WHAT IS NEEDED:
What you give back should match the entries below character for character.

- Opening Delimiter -

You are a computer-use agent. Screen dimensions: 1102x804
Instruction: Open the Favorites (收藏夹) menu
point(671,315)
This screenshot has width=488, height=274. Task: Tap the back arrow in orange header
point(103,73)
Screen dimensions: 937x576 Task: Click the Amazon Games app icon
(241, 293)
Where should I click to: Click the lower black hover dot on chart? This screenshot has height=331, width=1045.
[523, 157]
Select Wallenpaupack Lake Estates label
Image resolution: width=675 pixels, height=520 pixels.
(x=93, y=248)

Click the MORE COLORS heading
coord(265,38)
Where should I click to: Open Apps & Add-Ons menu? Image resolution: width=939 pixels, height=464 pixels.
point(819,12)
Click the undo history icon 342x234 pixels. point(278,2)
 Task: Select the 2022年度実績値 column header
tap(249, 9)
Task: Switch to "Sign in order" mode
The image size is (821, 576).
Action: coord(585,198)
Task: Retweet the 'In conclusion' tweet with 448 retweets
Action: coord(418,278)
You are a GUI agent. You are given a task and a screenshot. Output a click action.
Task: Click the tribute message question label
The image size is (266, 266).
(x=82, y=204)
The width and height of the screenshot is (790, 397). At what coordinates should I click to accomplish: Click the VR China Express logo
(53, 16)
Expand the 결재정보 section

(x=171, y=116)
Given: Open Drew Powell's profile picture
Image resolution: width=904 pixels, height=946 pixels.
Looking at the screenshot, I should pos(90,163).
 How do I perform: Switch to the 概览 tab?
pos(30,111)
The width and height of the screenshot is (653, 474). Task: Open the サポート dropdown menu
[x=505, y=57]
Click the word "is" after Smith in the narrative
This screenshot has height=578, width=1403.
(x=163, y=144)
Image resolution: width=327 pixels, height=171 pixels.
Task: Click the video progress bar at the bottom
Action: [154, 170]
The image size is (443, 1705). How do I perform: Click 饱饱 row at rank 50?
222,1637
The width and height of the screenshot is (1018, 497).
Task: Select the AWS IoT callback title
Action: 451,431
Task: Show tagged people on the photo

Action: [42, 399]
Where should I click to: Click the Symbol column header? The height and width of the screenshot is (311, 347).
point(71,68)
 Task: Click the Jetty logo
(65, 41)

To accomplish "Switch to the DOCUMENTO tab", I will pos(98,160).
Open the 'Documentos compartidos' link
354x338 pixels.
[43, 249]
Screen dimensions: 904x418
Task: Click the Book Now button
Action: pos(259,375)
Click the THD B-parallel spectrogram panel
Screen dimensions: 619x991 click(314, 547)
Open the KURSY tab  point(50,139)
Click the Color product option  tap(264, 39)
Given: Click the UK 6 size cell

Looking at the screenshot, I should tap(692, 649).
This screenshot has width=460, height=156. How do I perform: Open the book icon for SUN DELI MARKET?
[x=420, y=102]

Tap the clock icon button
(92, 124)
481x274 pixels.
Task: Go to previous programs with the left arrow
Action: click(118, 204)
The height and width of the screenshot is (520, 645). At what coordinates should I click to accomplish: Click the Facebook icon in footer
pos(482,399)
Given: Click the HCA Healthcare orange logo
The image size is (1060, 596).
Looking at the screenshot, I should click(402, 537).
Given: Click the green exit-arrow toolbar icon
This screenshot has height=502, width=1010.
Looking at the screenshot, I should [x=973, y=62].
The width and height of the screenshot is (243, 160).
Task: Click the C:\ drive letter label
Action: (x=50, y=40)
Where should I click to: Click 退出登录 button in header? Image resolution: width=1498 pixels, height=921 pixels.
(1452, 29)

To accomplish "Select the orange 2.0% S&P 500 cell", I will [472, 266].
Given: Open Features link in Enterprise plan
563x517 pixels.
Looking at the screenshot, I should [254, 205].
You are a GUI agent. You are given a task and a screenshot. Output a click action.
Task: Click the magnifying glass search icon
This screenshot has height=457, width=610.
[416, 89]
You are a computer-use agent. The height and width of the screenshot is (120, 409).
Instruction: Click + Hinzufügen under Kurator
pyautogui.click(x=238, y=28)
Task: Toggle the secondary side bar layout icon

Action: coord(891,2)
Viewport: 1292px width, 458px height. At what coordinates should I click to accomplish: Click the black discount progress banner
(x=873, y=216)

- Closing Delimiter -

WRITTEN RESPONSE:
You are a computer-use agent. Screen dimensions: 1102x804
Instruction: Open the Favorites (收藏夹) menu
point(671,315)
This screenshot has width=488, height=274. Task: Tap the back arrow in orange header
point(103,73)
Screen dimensions: 937x576 Task: Click the Amazon Games app icon
(241, 293)
Where should I click to: Click the lower black hover dot on chart? This screenshot has height=331, width=1045.
[523, 157]
Select Wallenpaupack Lake Estates label
Image resolution: width=675 pixels, height=520 pixels.
(x=93, y=248)

Click the MORE COLORS heading
coord(265,38)
Where should I click to: Open Apps & Add-Ons menu? Image resolution: width=939 pixels, height=464 pixels.
point(819,12)
Click the undo history icon 342x234 pixels. point(278,2)
 Task: Select the 2022年度実績値 column header
tap(249, 9)
Task: Switch to "Sign in order" mode
The image size is (821, 576).
Action: coord(585,198)
Task: Retweet the 'In conclusion' tweet with 448 retweets
Action: coord(418,278)
You are a GUI agent. You are given a task and a screenshot. Output a click action.
Task: Click the tribute message question label
The image size is (266, 266).
(x=82, y=204)
The width and height of the screenshot is (790, 397). At what coordinates should I click to accomplish: Click the VR China Express logo
(53, 16)
Expand the 결재정보 section

(x=171, y=116)
Given: Open Drew Powell's profile picture
Image resolution: width=904 pixels, height=946 pixels.
Looking at the screenshot, I should pos(90,163).
 How do I perform: Switch to the 概览 tab?
pos(30,111)
The width and height of the screenshot is (653, 474). Task: Open the サポート dropdown menu
[x=505, y=57]
Click the word "is" after Smith in the narrative
This screenshot has height=578, width=1403.
(x=163, y=144)
Image resolution: width=327 pixels, height=171 pixels.
Task: Click the video progress bar at the bottom
Action: [154, 170]
The image size is (443, 1705). How do I perform: Click 饱饱 row at rank 50?
222,1637
The width and height of the screenshot is (1018, 497).
Task: Select the AWS IoT callback title
Action: 451,431
Task: Show tagged people on the photo

Action: [42, 399]
Where should I click to: Click the Symbol column header? The height and width of the screenshot is (311, 347).
point(71,68)
 Task: Click the Jetty logo
(65, 41)

To accomplish "Switch to the DOCUMENTO tab", I will pos(98,160).
Open the 'Documentos compartidos' link
354x338 pixels.
[43, 249]
Screen dimensions: 904x418
Task: Click the Book Now button
Action: pos(259,375)
Click the THD B-parallel spectrogram panel
Screen dimensions: 619x991 click(314, 547)
Open the KURSY tab  point(50,139)
Click the Color product option  tap(264, 39)
Given: Click the UK 6 size cell

Looking at the screenshot, I should tap(692, 649).
This screenshot has width=460, height=156. How do I perform: Open the book icon for SUN DELI MARKET?
[x=420, y=102]

Tap the clock icon button
(92, 124)
481x274 pixels.
Task: Go to previous programs with the left arrow
Action: click(118, 204)
The height and width of the screenshot is (520, 645). At what coordinates should I click to accomplish: Click the Facebook icon in footer
pos(482,399)
Given: Click the HCA Healthcare orange logo
The image size is (1060, 596).
Looking at the screenshot, I should click(402, 537).
Given: Click the green exit-arrow toolbar icon
This screenshot has height=502, width=1010.
Looking at the screenshot, I should [x=973, y=62].
The width and height of the screenshot is (243, 160).
Task: Click the C:\ drive letter label
Action: (x=50, y=40)
Where should I click to: Click 退出登录 button in header? Image resolution: width=1498 pixels, height=921 pixels.
(1452, 29)

To accomplish "Select the orange 2.0% S&P 500 cell", I will [472, 266].
Given: Open Features link in Enterprise plan
563x517 pixels.
Looking at the screenshot, I should [254, 205].
You are a GUI agent. You are given a task and a screenshot. Output a click action.
Task: Click the magnifying glass search icon
This screenshot has height=457, width=610.
[416, 89]
You are a computer-use agent. The height and width of the screenshot is (120, 409).
Instruction: Click + Hinzufügen under Kurator
pyautogui.click(x=238, y=28)
Task: Toggle the secondary side bar layout icon

Action: coord(891,2)
Viewport: 1292px width, 458px height. At what coordinates should I click to accomplish: Click the black discount progress banner
(x=873, y=216)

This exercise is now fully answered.